Camila havia dormido no sofá para não acordar Anne outra vez. Seu humor estava péssimo, suas costas doíam e seu rosto estava inchado por conta das lágrimas da noite anterior, não se lembrava da última vez que havia acordado tão emburrada. Nem se deu o trabalho de levantar cedo, não sairia de casa nem que fosse convocada pela Beyoncé em pessoa, não estava com saco para nada nem ninguém, só queria ficar sossegada e confortável em seu canto, envolta pelas várias cobertas no estofado e uma tigela de cereal na mão.

-Bom dia, flor do dia! -Keaton apareceu radiante na sala, abotoando sua blusa social e sorrindo como nunca. Camila revirou os olhos e aumentou a televisão nem abrindo a boca para respondê-lo.- Hm, bem humorada... -Ele sorriu de deboche.- Me diz uma coisa, estou pensando em dar uma pausa no gel, o que você acha do meu cabelo assim?

Camila rolou preguiçosamente os olhos na direção do rapaz e pressionou os lábios para conter o riso. Keaton tinha o cabelo loiro no estilo menino de dezesseis anos, boi lambeu, numa franja que chegava nas orelhas e quase lhe cobria os olhos. Ele arqueou uma das sobrancelhas na espera de uma resposta e ela negou com a cabeça.

-Parece a minha mãe.

-Cruzes! Você já me respeitou mais. -O loiro disse num gritinho esganiçado e ofendido, enfiando a mão no pote de gel para ajeitar seu topete.- Se bem que eu posso me aproveitar desse semelhança e entrar no papel de sua progenitora inquisidora para te perguntar porque não foi trabalhar hoje.

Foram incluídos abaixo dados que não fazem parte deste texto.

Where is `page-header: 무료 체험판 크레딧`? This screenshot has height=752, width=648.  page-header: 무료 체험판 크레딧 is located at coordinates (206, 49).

-Não é da sua conta. -Camila respondeu com indiferença e ele arqueou as sobrancelhas, fitando a amiga emburrada com curiosidade.

-Não é porque você namora uma das donas que pode fazer seu próprio horário.

-Lauren não é minha namorada. -A resposta veio seca e Keaton estranhou o tom, largando o que fazia e indo em direção a amiga, sentando-se na poltrona ao lado.

-Você vai me contar o motivo dessa revolta agora ou depois?

-Eu já falei que não é da sua conta.

-Eu te conheço desde as fraldas, Karla Camila, teu joguinho duro não funciona comigo. -Ele cruzou os braços e inclinou o corpo para frente, aproximando-se da garota de semblante fechado.- Pode me contando o que aconteceu entre vocês duas.

-Você era a pessoa que menos queria que ficássemos juntas, já pode parar de fingir que se importa.

-Você tem sorte de eu ter sido abençoado com o dom da paciência porque é foda lidar contigo, viu? Não venha jogar merda pra cima de mim porque eu já me desculpei e joguei tudo nas suas mãos, não tenho nenhuma parcela de culpa no que seja o diabo que aconteceu entre as mocinhas mas se estou aqui, me prestando a conversar com você mesmo com esse seu humor de leoa no cio em tempos de caça, é porque eu me importo.

-Lauren tem um caso com outra garota. -Camila disse por fim sem tirar os olhos da televisão, num tom de tédio arrastado para disfarçar a tristeza que Keaton conhecia muito bem.

-A Lauren o quê? -O loiro perguntou num riso incrédulo. Conhecendo a missy bem como conhecia sabia que era impossível.

-Eu não vou repetir, você já entendeu.